#### Entries supplied ####

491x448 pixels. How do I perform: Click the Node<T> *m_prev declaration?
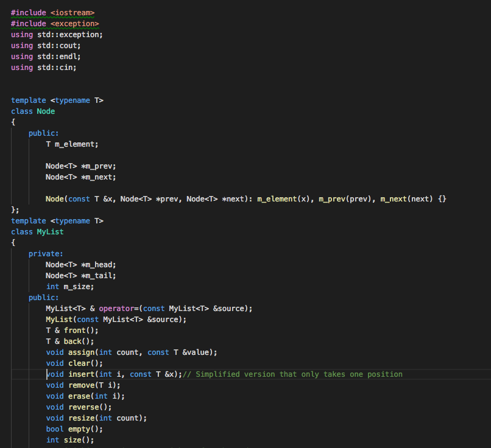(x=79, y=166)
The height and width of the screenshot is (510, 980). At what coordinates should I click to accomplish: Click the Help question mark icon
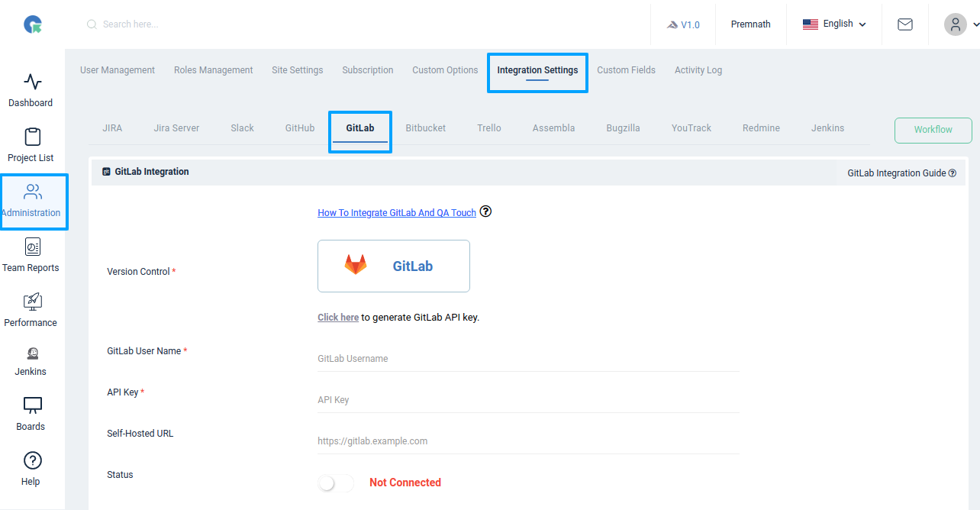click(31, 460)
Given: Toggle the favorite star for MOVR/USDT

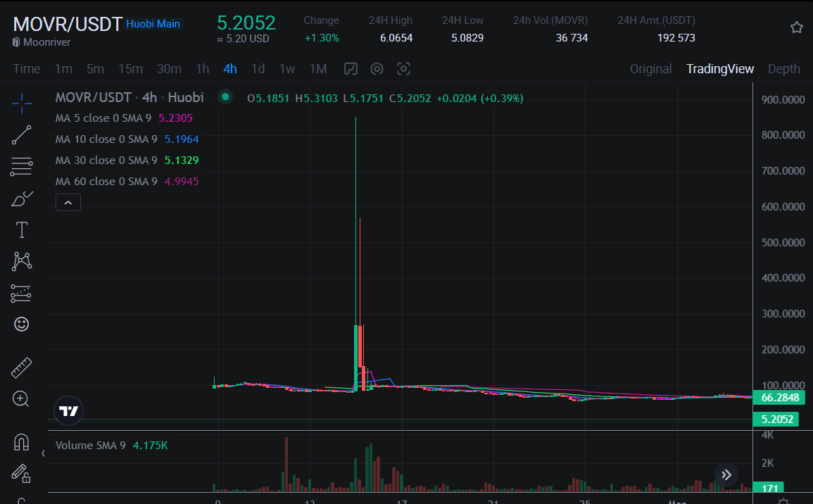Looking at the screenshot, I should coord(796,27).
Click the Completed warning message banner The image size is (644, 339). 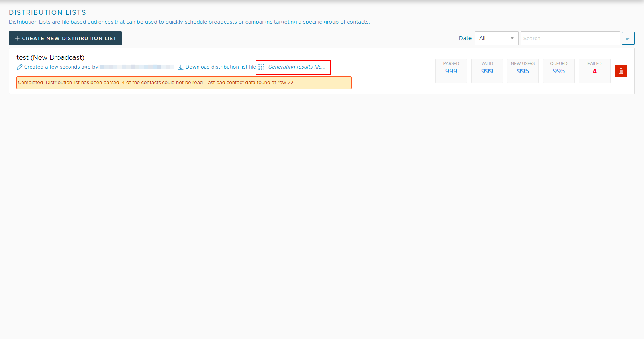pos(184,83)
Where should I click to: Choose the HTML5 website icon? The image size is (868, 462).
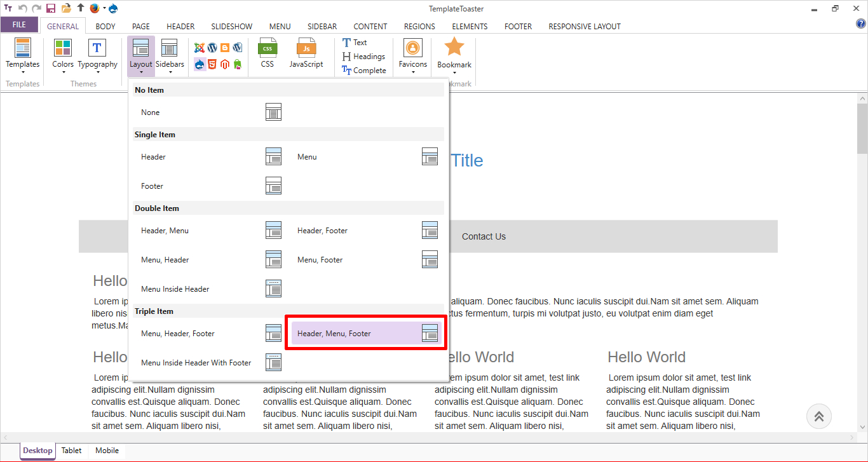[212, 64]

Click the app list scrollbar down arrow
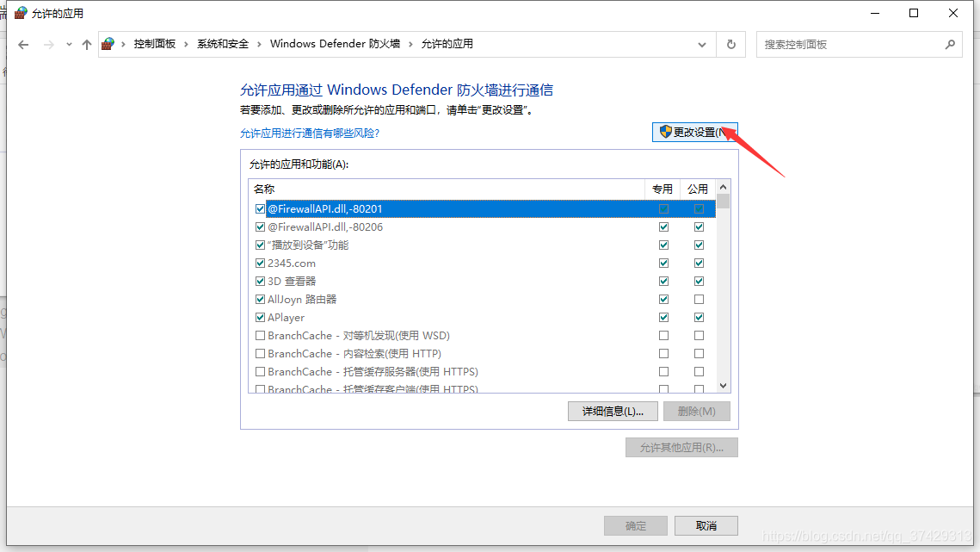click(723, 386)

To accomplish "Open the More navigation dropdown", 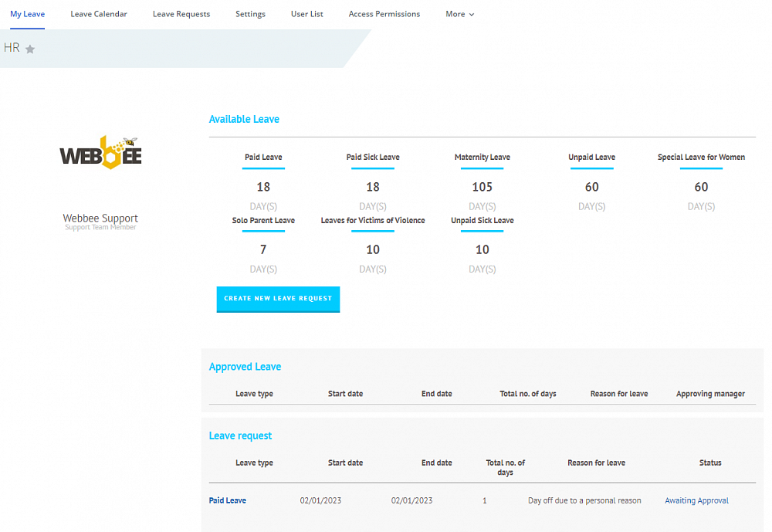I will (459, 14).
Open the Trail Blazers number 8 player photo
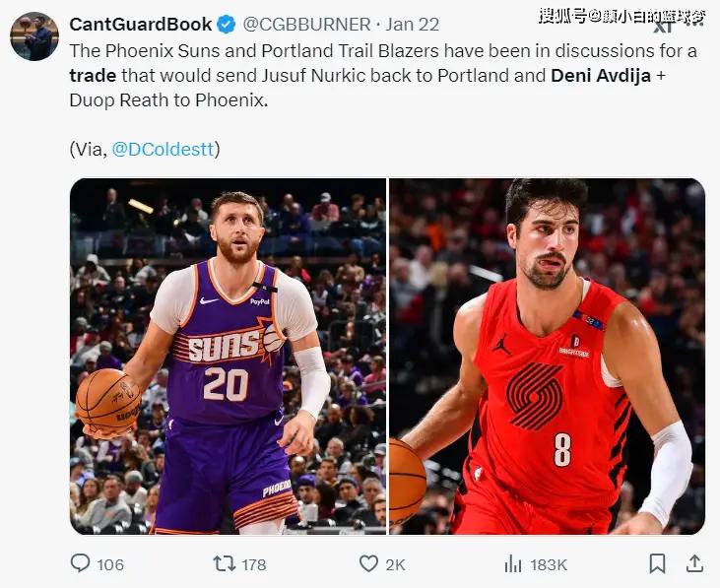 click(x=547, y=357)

####
#### Entries supplied ####

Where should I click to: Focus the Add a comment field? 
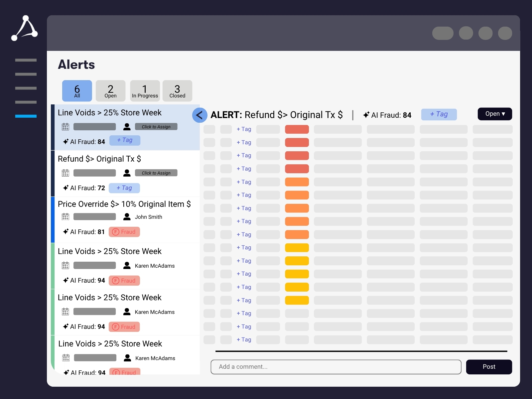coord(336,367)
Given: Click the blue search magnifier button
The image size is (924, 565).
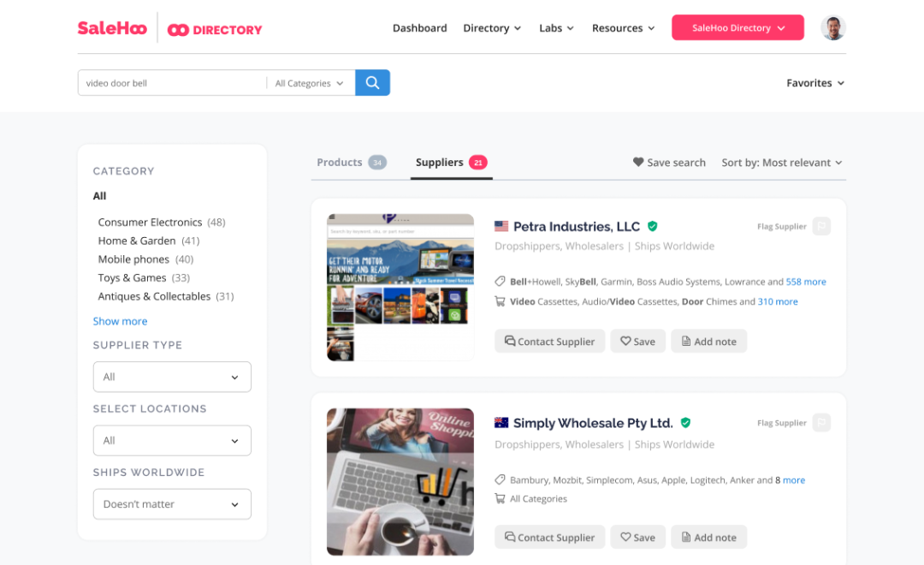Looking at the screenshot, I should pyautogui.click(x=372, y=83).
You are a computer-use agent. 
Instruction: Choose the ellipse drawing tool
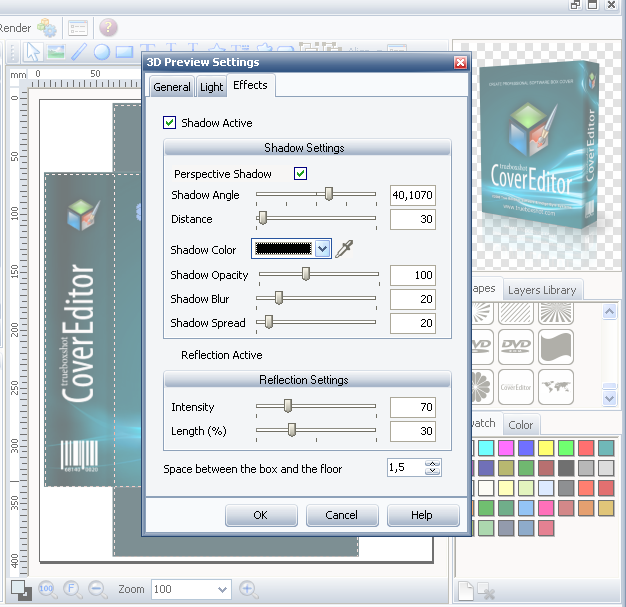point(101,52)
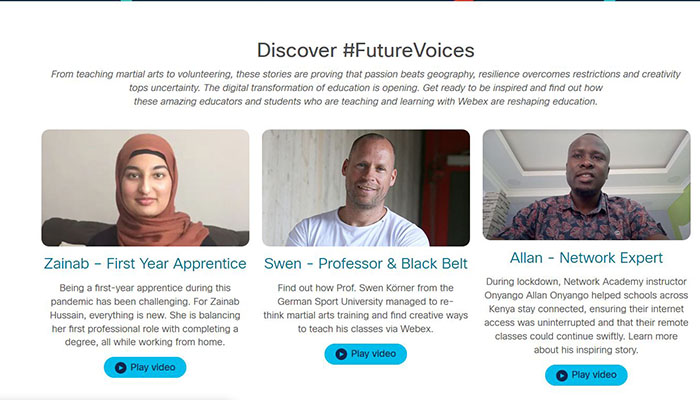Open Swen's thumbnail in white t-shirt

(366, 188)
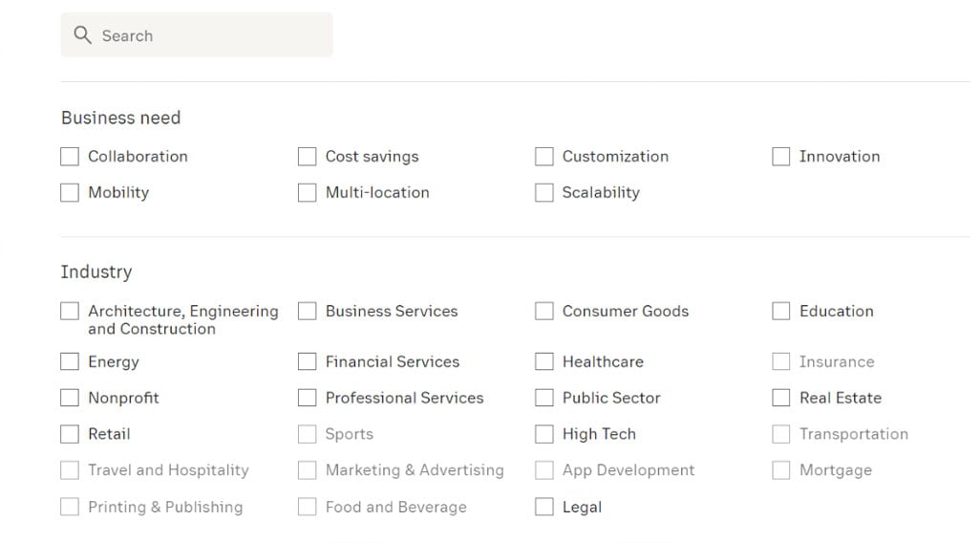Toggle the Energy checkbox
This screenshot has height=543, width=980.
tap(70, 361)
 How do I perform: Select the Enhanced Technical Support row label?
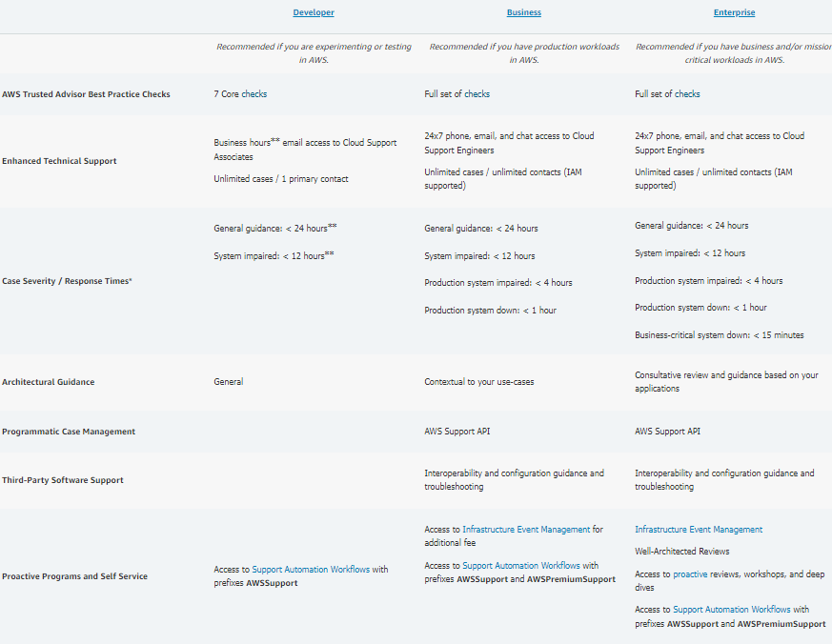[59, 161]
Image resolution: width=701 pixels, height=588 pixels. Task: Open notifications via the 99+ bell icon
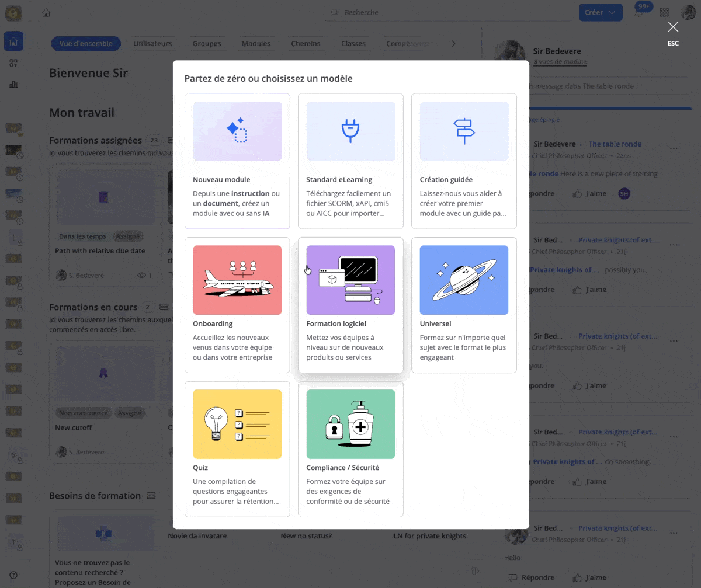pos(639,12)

####

In the material above, one part opens with the line containing "The image size is (924, 565)." and closes with the line containing "You are a computer-use agent.". Write out that part exactly and skip its pictures.

* Answer below *
The image size is (924, 565).
Looking at the screenshot, I should pyautogui.click(x=372, y=83).
You are a computer-use agent. 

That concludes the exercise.